— Problems and tasks —
**a)** Decide whether each statement agrees with the passage on amateur radio astronomy. (i) About half of SARA's members are hams. (ii) Radio telescopes produce color photographs easily without extra computing. (iii) Many of the pictures in Sky and Telescope and Astronomy are by amateur astronomers. Answer yes or no for each, and quote the words from the passage that decide it.
**b)** Copy the passage on amateur radio astronomy word for word, between "Unfortunately, radio telescopes" and "that we have.", inclusive.
**c)** In the passage on amateur radio astronomy, what organization does the abbreviation SARA stand for?
***** Source *****
Well you say, I can’t compete with super low noise paramps, and the 120 ft. parabolas the professional radio telescopes have. Don’t bet on it. How many of you have been listening on some band and heard a rare DX station pop up and been able to work him/her before the pileup with all of the big guns hit the frequency? It has happened to a lot of us, so don’t say it is impossible. Besides we are not competing with the big guys, but working with them. Besides, 10,000 small ears can hear a lot and tell the big ones what, when, and where.
We have the technology and the ability and the curiosity, I should hope. All we need is to put our collective intelligence and abilities to work. If anyone decides to get involved in this sort of thing, antenneX would be glad to see that the info and other data gets out to the others. But remember the famous words of Spiro Agnew, “The nattering nabobs of negativism” will be telling you that you cannot do anything that would be of any note. Don’t believe them, because as many a great thinker and brilliant person will tell you “Along the road to wisdom and enlightenment at every intersection stand a thousand of the disciples of ignorance, ready to stop anyone who seeks knowledge.”
The optical astronomers can see a lot of what is in the sky, and by using long exposures can capture an enormous amount of low intensity light with their cameras. CCD systems can get a lot more of the low light images, as can almost any of the light intensifier devices. Many extremely beautiful images are portrayed in the pages of Sky and Telescope and Astronomy every month. Pick up any issue of either magazine and look through it. The pictures are very beautiful, many of them are by amateur astronomers and many of them are deserving of being framed and hung in a portrait gallery.
Unfortunately, radio telescopes are not too good at rendering color photographs of what they see, unless a Cray supercomputer is used to integrate a lot of data from a lot of telescopes into a composite image. That is a little beyond the means of most of us. So, we must be capable of doing what we can and getting the most out of the equipment that we have.
There is a group already using radio astronomy and is called the Society of Amateur Radio Astronomers (SARA), an international organization existing to assist its members in observing the radio sky. They have a monthly journal and quite capable and dedicated in their intent to foster an interest in radio astronomy. About half of the members are hams and so there is already an existing group of hams that are into the exploration of the sky.
All that is needed is to link everyone up and then maybe we can get our own version of an amateur radio integrated radio source image. It is a point to ponder. Anyway we can not yet get the integrated images without a lot of cooperation and a lot of hams, but we are working on that.
***** Collected material *****
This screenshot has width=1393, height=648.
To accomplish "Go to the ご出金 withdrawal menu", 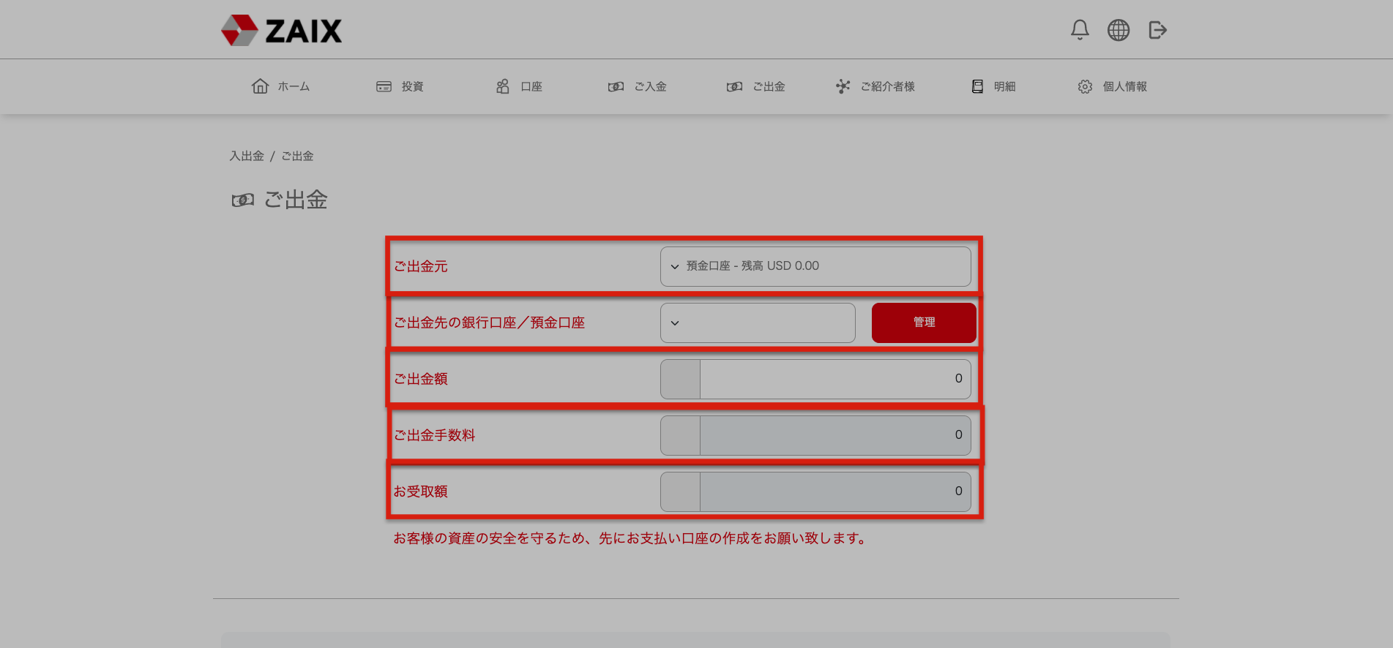I will (x=756, y=86).
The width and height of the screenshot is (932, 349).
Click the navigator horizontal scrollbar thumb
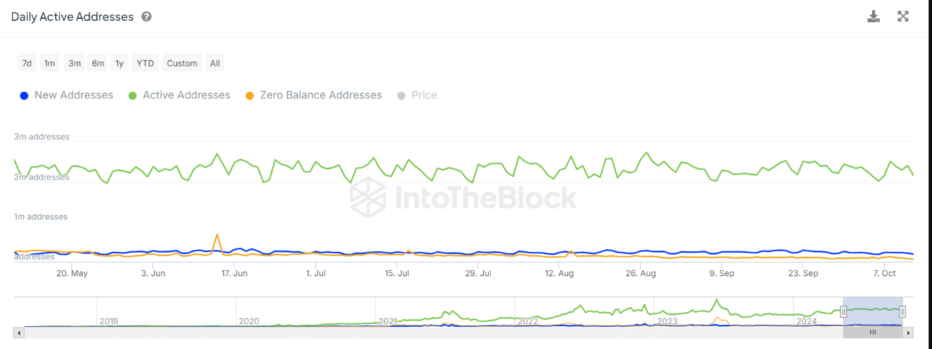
*****
— Answer list —
**a)**
(i) Yes: "About half of the members are hams"
(ii) No: "radio telescopes are not too good at rendering color photographs of what they see, unless a Cray supercomputer is used to integrate a lot of data from a lot of telescopes into a composite image"
(iii) Yes: "many of them are by amateur astronomers"

**b)**
Unfortunately, radio telescopes are not too good at rendering color photographs of what they see, unless a Cray supercomputer is used to integrate a lot of data from a lot of telescopes into a composite image. That is a little beyond the means of most of us. So, we must be capable of doing what we can and getting the most out of the equipment that we have.

**c)** The Society of Amateur Radio Astronomers.